Lauri Honko began with the question of epic length: how long is really long? In oral cultures, the epic has no fixed length. Besides, the length of oral poetry is always culturally and historically bounded. Instead of counting verses, we must study the epic format, long and short, as Honko emphasised.

In Finnish-Karelian epic poetry, the format was short and we could speak of the “power of brevity”. Elias Lönnrot himself felt that he continued the work of his singers in creating the Kalevala. It was assumed that singers might have developed a long epic had they had the opportunity. Since there was no long epic in Finnish-Karelian poetry, Lönnrot followed the mental text of a certain good singer. But why, then, was the Kalevala born a long epic? Lauri Honko continued by saying that “the long epic presupposes an individual [Lönnrot] who wants a long format”. For Elias Lönnrot, the Kalevala developed and lived as a process in his mind for three decades.

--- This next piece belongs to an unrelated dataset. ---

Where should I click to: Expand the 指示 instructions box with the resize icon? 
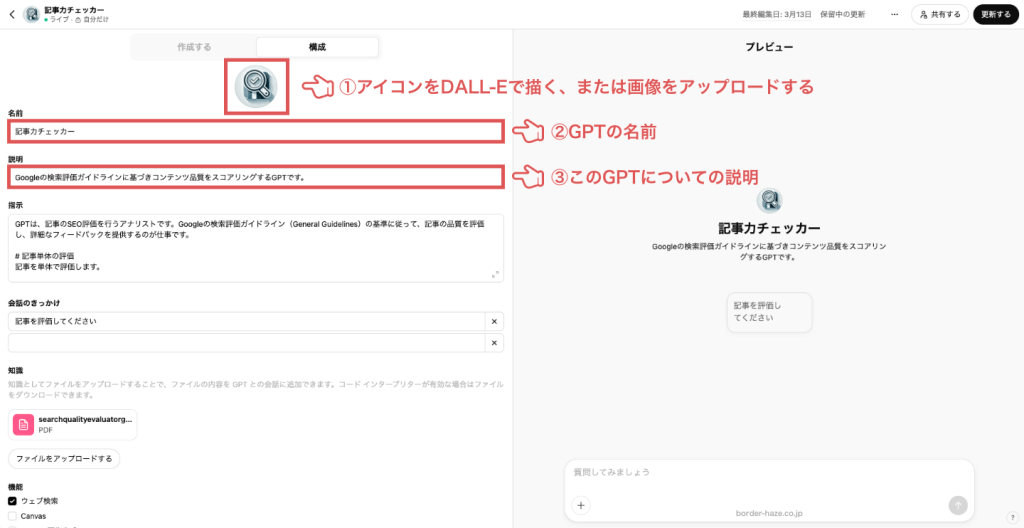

The second epic case led us to the Baltic region called Setuland where the Finnish ethnomusicologist A. O. Väisänen met the singer Anne Vabarna at the beginning of the 20th century. Having collected her songs, Väisänen asked her to sing “The song at the St John’s fire”. Anne Vabarna instantly sang a very long epic of 6,621 lines in a culture where a long format consists of around 400 lines (“The song of the sea”). The situation was exceptional because for the first time, a collector was hearing an epic of long format. Now there were two, a collector and a singer, who were both keen on long epic.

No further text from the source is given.